In recent years, scammers have increasingly targeted seniors, preying on their trust and vulnerability to perpetrate fraudulent schemes. According to a report by the FBI, Baby Boomers alone were scammed out of more than $3.4 billion in 2023, with losses from reported scams surging by 11% from the previous year. With imposter scams on the rise, it's essential for seniors to be vigilant and informed to protect themselves from falling victim to these schemes.

Imposter scams often involve criminals impersonating trusted figures, such as relationship managers or financial advisors, and setting up fraudulent websites to deceive victims. To avoid falling victim to these scams, it's crucial to recognize the warning signs, including:

  • Unexpected phone calls or emails requesting personal information or payments.

  • Phone calls stating you have missed Jury Duty and have to pay a fine or you will be arrested.

  • Urgent requests to fill out forms or provide sensitive information.

  • Poor website design quality, grammatical errors, or misspellings on fraudulent websites.

  • Website domains that use the name of the relationship manager rather than a reputable firm.

To protect themselves from imposter scams follow these best practices:

  • Verify all anomalous communications or requests for payments by double-checking the sender information and independently confirming the source using verified contact information.
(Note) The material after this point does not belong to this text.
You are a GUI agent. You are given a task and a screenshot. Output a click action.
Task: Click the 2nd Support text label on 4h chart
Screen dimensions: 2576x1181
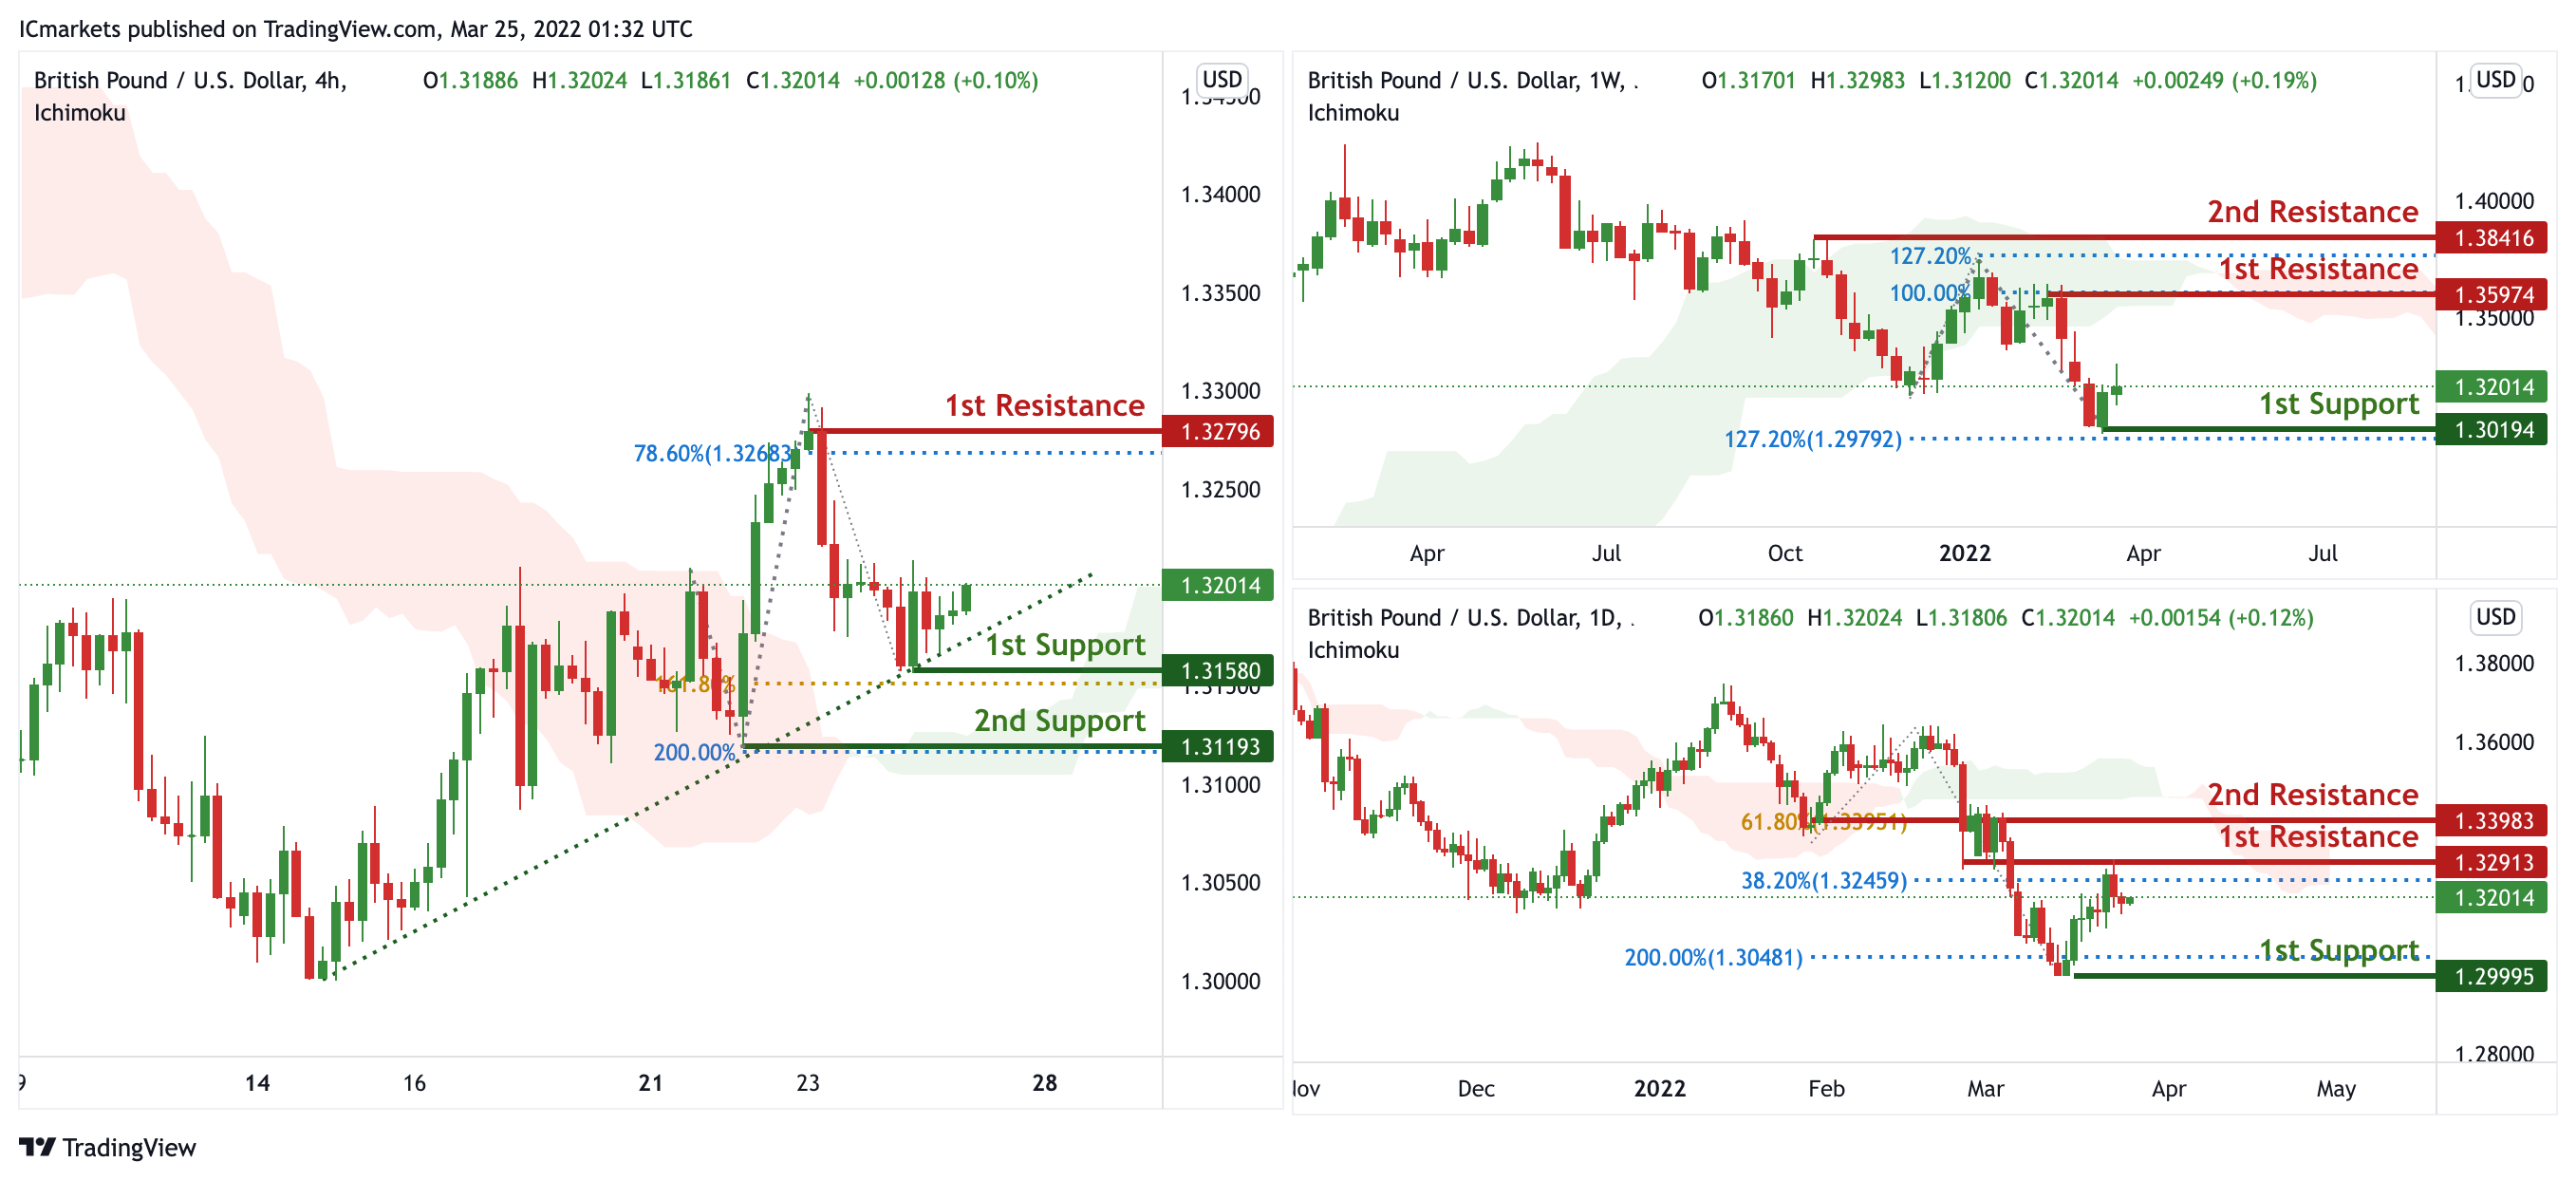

  • Do not open emails that do not look normal - it could be a phishing email which could put a virus on your computer.

  • Never rely solely on caller ID to determine the legitimacy of a caller. Let an unknown caller go to voicemail.

  • Refrain from sending payments or sensitive information without independently verifying the identity of the recipient.

  • Avoid giving out sensitive information, such as account numbers, over the phone or through a website unless certain of the recipient's identity.

  • Cut off contact with anyone suspected of impersonating a professional and report the incident to authorities.

  • Never give cash to a vendor, Zelle payments or meet them in a common area.

Additionally, you can decrease any chances of falling victim to imposter scams by proactively establishing mutually understood defense measures with professional contacts.

By remaining vigilant and informed, seniors can protect themselves from falling victim to imposter scams and safeguard their financial well-being. Education and awareness are key to empowering seniors to recognize and avoid fraudulent schemes targeting them.